▶ [Supplied passage]:
__________________________________________________
Theodore Reich, M.D., the Samuel and Mae S. Ludwig Professor of Psychiatry and professor of genetics at the School of Medicine, will help lead an international team of geneticists in a three-year study attempting to uncover the genetic basis of depression.
Reich is the principal investigator for the St. Louis site of the 10-center study involving researchers in the United States and Europe. Washington University will be the only center in the United States that will recruit study participants.
Researchers hope that the international study, sponsored by British pharmaceutical company Glaxo Wellcome, will provide new insights into genetic and environmental factors associated with unipolar depression.
Also referred to as clinical depression or major depression, unipolar depression causes patients to slip into states of extreme sadness, hopelessness and lethargy. Unlike manic depression (also known as bipolar disorder), which involves fluctuations between depressed and euphoric states, the more common unipolar depression involves only low mood.
Reich plans to recruit 120 families in which some family members suffer from depression and others do not. He and the other investigators also will take advantage of new information from the human genome map as they search for genes related to depression. The medical school's Genome Sequencing Center is one of the key facilities involved in the international public effort, now in its final phase, to decipher the 3 billion DNA letters that make up the basic set of inherited instructions for the development and functioning of a human being.
"We will use the genome map as we try to determine why some people in a family develop depression while others do not," Reich said. "If we can identify genes that make people susceptible, it will revolutionize our understanding of the disease and guide the design of new drugs to prevent or treat this extremely debilitating disorder."
__________________________________________________
▶ [Data to examine]:
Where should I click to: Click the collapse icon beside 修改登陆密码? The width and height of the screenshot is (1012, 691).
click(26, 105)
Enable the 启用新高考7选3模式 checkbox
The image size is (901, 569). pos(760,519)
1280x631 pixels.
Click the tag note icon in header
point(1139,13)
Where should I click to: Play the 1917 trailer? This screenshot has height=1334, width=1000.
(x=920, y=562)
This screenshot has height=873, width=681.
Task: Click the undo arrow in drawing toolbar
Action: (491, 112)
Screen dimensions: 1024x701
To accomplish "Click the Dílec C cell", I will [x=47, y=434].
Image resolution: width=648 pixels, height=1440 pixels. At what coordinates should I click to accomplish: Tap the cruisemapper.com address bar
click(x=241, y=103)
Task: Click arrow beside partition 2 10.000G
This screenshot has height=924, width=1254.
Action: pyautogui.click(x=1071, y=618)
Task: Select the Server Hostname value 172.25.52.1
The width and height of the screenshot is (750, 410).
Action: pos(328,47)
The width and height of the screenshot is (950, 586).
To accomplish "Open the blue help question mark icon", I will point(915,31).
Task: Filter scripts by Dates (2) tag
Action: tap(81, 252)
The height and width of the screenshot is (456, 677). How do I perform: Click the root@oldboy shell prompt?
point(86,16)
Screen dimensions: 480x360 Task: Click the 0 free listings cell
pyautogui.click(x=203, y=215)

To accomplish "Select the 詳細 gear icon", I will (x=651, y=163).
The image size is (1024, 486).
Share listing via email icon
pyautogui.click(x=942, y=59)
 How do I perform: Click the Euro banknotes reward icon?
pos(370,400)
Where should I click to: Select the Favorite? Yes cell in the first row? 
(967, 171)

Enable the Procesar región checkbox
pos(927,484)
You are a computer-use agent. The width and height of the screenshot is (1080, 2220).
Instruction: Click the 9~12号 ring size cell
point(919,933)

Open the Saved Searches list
__________________________________________________
▶ [Assignment 1]:
Answer these questions from the passage on the depression genetics study:
(a) How long is the study planned to last?
(b) Which company sponsors the study?
(c) How many families does Reich plan to recruit?
▶ [Assignment 2]: List every state that, according to the passage on the depression genetics study, unipolar depression causes patients to slip into.
▶ [Assignment 3]: Supply a continuation of the passage on the depression genetics study, beginning after Reich's remark about guiding the design of new drugs.
The lines above are separate material, apart from the passage on the depression genetics study.

▶ [Written answer 1]:
(a) Three years.
(b) Glaxo Wellcome, a British pharmaceutical company.
(c) 120 families.

▶ [Written answer 2]: Extreme sadness, hopelessness and lethargy.

▶ [Written answer 3]:
Depression affects up to 12 percent of the Western world, and although about 70 percent of patients respond to treatment, three-fourths will experience a recurrence of their illness within 10 years. In addition, an estimated 60 percent of depressed people remain undiagnosed and untreated.
The World Health Organization estimates that by the year 2020, depression will be the second leading cause of "lost years of healthy life."
Allen Roses, M.D., worldwide director of genetics at Glaxo Wellcome, believes the time is right to isolate genes that contribute to a disease he calls a huge societal burden.
"There is strong evidence that points to a genetic predisposition to unipolar depression," Roses said. "The information available from the sequencing of the human genome, together with the data we gather from this study, will provide an unprecedented level of understanding, which Glaxo Wellcome can feed into its research and development program to help speed the discovery of new medicines for depression."